Excel 2016: A fix and a new bug

Well, there’s good news and bad this time.  I just updated my Excel 2016 to 16.0.6868.2048 (First release version) and there is a fix and a new bug evident.

First, the fix

As I reported a couple of weeks ago, there was a new bug introduced in the April 2016 Excel update, as related to Power Query.

… if you are sourcing from a named range that doesn’t have an equal offset of rows/column.  I.e. if your source range doesn’t start in A1, B2, C3, D4, etc… then it pulls the wrong range.  Tables are fine, named ranges are the issue…

The issue was reported, fixed, and build 16.0.6868.2048 (which I finally got today) has fixed the issue.

I have to say that this is pretty cool.  Even though I was frustrated having to wait 2 weeks for a fix, the fact that it was only 2 weeks is pretty darned amazing.  In past cycles, this would have been several years until a new build of Excel came out.
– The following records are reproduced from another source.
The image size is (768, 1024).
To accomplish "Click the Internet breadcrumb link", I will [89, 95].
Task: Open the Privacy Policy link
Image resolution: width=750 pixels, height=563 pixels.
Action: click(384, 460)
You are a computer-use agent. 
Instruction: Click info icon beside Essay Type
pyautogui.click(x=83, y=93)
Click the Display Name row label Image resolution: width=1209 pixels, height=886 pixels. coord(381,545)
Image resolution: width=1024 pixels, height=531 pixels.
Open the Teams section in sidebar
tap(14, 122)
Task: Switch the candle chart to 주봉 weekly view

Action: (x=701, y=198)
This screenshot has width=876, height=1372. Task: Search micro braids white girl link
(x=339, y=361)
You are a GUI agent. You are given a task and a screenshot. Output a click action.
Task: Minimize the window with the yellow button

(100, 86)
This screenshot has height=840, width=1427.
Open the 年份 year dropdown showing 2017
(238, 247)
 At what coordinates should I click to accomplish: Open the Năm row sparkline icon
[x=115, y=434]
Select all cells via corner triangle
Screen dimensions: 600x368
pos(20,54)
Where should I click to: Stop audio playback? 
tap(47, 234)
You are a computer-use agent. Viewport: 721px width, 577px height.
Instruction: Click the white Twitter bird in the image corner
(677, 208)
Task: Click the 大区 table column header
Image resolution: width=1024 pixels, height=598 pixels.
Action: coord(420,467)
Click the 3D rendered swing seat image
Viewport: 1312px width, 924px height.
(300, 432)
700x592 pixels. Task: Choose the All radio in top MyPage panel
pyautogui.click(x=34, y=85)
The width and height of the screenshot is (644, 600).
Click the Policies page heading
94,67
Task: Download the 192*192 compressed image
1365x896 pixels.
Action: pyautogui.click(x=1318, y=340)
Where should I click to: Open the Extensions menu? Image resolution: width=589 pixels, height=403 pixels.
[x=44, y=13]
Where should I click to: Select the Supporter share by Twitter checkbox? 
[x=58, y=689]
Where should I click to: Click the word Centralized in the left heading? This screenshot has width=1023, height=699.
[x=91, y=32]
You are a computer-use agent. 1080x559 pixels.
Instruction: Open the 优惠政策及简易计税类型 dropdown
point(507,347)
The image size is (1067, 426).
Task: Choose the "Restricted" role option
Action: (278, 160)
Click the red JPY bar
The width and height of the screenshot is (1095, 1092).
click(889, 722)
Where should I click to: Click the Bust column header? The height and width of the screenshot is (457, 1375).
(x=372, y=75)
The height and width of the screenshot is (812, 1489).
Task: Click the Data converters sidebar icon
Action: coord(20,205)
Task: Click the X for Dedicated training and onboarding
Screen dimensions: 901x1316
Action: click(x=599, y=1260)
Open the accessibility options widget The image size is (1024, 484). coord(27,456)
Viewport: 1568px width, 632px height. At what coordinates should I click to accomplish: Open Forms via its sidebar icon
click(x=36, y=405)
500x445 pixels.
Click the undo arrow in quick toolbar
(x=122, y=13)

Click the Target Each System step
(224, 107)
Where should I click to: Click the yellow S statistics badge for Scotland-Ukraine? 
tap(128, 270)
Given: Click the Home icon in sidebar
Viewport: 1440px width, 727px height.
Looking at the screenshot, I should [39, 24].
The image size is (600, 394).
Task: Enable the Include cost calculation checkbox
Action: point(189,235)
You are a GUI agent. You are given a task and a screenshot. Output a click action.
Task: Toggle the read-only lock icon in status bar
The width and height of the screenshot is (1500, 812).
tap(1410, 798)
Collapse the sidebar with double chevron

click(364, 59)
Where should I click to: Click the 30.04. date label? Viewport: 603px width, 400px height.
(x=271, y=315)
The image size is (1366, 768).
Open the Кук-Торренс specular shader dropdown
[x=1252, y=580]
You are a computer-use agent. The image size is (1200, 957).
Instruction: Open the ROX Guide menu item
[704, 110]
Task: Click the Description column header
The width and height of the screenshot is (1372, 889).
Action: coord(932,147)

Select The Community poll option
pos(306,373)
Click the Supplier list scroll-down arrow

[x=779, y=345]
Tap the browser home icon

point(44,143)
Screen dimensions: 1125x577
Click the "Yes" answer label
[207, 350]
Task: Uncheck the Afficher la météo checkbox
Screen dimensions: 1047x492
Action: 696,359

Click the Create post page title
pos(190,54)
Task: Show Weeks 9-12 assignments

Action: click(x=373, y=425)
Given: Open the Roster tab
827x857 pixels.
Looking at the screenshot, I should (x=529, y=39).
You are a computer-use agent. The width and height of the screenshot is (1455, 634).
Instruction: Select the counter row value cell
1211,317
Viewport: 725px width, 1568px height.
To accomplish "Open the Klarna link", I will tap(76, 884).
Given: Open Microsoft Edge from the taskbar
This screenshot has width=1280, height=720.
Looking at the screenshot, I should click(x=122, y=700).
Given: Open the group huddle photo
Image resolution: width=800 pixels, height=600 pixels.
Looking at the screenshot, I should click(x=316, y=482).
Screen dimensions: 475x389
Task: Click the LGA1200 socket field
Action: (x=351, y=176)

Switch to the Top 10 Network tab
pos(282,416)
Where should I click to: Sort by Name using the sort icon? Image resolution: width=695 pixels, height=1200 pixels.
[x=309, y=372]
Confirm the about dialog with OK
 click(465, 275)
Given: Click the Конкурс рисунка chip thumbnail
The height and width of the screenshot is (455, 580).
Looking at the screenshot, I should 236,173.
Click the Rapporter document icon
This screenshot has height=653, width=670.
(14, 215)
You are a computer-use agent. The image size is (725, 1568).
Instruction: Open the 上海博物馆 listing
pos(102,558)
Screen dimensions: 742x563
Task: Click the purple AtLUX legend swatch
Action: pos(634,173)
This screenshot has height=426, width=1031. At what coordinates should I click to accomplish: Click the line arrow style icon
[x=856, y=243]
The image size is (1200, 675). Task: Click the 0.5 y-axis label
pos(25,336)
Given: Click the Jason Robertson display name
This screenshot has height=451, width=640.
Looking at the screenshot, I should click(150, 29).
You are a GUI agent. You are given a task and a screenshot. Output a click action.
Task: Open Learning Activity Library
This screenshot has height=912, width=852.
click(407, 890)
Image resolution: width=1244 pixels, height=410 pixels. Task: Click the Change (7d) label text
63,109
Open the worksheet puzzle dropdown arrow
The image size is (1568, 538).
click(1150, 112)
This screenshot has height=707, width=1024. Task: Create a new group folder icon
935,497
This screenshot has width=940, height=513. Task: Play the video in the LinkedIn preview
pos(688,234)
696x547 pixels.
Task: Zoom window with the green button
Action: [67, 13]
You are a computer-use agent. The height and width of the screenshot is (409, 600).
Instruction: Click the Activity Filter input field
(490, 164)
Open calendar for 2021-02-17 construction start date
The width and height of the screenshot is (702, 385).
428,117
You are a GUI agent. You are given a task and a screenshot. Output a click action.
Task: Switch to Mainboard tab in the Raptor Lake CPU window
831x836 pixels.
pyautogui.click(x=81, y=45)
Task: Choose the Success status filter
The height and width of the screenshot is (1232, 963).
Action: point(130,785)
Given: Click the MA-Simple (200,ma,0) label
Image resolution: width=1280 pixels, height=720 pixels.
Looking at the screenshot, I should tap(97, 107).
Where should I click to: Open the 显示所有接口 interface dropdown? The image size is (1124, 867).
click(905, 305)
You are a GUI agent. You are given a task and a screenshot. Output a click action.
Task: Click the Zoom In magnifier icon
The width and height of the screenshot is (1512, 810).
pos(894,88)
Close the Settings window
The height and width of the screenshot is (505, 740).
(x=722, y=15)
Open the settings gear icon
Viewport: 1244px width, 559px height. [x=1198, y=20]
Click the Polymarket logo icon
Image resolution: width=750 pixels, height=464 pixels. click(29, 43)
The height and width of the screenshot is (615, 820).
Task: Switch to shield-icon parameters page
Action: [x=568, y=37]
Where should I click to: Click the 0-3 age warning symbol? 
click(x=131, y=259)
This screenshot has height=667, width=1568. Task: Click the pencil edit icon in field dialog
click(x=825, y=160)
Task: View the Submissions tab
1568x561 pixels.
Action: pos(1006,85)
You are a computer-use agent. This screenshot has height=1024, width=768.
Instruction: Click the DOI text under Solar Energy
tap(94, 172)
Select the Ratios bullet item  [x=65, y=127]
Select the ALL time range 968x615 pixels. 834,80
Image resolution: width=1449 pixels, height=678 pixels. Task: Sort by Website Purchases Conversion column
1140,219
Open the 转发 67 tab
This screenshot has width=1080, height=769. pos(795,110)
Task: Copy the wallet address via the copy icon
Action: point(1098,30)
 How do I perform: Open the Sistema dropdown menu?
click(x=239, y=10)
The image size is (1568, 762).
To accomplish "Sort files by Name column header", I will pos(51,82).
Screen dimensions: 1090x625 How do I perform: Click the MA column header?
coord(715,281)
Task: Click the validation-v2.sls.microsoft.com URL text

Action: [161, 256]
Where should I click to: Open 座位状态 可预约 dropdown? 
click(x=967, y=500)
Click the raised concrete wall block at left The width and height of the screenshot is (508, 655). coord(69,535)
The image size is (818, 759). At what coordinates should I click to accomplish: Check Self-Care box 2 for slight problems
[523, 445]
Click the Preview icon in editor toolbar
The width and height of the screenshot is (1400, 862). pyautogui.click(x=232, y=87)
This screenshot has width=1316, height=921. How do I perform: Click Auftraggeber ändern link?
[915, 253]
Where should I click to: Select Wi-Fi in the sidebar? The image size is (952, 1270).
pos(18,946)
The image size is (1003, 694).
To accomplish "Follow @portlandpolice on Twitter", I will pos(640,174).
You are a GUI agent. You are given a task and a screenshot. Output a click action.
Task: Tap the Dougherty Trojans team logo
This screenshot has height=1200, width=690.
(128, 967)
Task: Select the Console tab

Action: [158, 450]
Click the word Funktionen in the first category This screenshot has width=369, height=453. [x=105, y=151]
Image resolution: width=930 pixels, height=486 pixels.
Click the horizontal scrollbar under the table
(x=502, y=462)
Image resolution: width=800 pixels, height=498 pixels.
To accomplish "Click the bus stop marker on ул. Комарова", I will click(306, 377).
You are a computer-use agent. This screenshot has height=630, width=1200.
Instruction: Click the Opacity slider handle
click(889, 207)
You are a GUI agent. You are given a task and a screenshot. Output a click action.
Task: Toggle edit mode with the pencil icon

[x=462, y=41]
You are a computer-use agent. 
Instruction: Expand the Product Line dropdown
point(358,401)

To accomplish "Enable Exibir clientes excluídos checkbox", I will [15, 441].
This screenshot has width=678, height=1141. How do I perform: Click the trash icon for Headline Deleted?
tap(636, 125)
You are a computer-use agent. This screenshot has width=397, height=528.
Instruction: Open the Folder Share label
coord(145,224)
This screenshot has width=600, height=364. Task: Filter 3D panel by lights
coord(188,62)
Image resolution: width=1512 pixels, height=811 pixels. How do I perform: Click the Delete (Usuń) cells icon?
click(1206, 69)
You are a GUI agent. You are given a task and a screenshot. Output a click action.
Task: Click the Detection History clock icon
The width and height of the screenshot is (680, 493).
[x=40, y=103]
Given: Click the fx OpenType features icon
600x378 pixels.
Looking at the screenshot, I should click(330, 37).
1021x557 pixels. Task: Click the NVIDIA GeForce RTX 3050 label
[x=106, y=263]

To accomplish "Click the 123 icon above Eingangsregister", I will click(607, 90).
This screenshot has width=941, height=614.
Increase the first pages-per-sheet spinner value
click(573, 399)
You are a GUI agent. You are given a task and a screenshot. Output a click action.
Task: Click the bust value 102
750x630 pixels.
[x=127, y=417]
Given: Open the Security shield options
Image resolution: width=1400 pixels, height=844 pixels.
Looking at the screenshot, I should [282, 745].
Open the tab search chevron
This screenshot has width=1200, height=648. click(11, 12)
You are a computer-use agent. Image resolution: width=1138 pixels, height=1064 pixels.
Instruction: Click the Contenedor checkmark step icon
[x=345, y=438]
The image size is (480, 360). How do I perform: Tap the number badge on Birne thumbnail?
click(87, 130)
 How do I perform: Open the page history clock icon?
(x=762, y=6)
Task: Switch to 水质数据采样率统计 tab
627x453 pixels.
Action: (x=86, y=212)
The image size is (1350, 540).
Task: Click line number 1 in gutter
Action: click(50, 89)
So even though we see new bugs, we also need to recognize that the team is working very hard to try and be responsive to them and get the fixes pushed VERY quickly.

Update: As of version 16.0.6868.2067 I can no longer reproduce this bug.  So that's more good news!

Unfortunately, a new bug

I’m not actually sure if this is new in a more recent update, or if it was there in the previous build and I just didn’t notice.  (While I do check updates almost daily, I don’t actually use every feature of Power Query every day.)  While this bug doesn’t prevent you from using your models, it is pretty irritating… Since I know this was a pretty major contention point for many in the past, I figured I should talk about it.

Once again, this is Excel 2016 specific, and doesn’t affect Excel 2010/2013.

So let’s assume you have some data as shown below:

SNAGHTML158303b7

Here’s what’s going on with these tables:

  • The blue table is our raw data.
  • The green table is a simple query that imports the original data, and sets the first column to a Date data type, then loads it to the table.  (Nothing fancy, it’s just that simple.)
  • The orange table was created by right clicking the green table’s query and choosing “Duplicate”, then loading it to the worksheet.  It is an EXACT copy of the query that leads to the green table.

Make sense so far?  Now, let’s add a couple of rows to the blue table, then hit refresh all.  What you should expect to get is this:

SNAGHTML1591b06d

What you actually get is this:

SNAGHTML1590e741[4]

Check out the green table… those dates are pretty impressively formatted as serial numbers, not dates.  But yet, the orange table – an exact duplicate – is fine.  Huh?  Doesn’t this feel like a throw-back to early Power Query days, where tables didn’t hold the formatting properly?

Here’s the best we have from a temporary workaround point of view (courtesy of the Excel/Power Query team):

  • Select the green table –> Table Tools –> Design –> Properties
  • Un-check the Preserve Cell Formatting box

image

When we refresh now, we get…

 

SNAGHTML1591b06d[5]

And let’s just add some more data, then refresh again to make sure it sticks…

SNAGHTML15953acd

Stellar!  The number formats have remained, but the table style formatting has changed to a different one.  Ugh.

Now, it IS still a table.  But unfortunately the style and the number formats all seem to be controlled by that one selection.  So until they fix this, it appears that you can either have your tables pretty, or you can have your number formatting correct.

Or maybe you can create your query, immediately duplicate it for your reports, then delete the original, as the second one seems to behave properly.  (I have no idea why this is.)

Final thoughts on “a fix and a new bug”

The subscription model is a new thing for us, and personally, I’m pretty high on it, despite these kinds of issues.  My hope is that – with the connections I have at Microsoft – that I’m in the first ring of testers, and can get this stuff fixed before it hits you.  I’d highly suggest you also have one person in your company in the “First Release” program for this reason as well.

My understanding of this method is that the fixes we get into the First Release band are implemented before that version is shipped to the General Release band of users.  That’s a good thing, as the last thing we want to see is our end users having to experience two months of the first issue listed here!

With regards to the new bug, I’ve again reported this to the Power Query team.  They’re aware, and we are having some active dialog about it.  I know they are going to fix it, but I’m not sure how soon.  (I really hope it’s as quickly as the last one, as this is pretty visible!)

5 thoughts on “Excel 2016: A fix and a new bug

  1. It is somewhat related, yes. Although this is actually a regression bug. (It's worked in the past.) But the issue you've put forward is certainly irritating. Hopefully they'll get both of these fixed.

  2. The bug you mention does appear to arise in Excel 2016 MSO 16.0.9001.2102.

    So chaos reigns, but thanks so much for the tip as at least I understand the nature of the bug now.

  3. That's weird... I would have thought this LONG since fixed... Out of curiosity, if you delete the worksheet, then re-land the output table, does it still have this issue?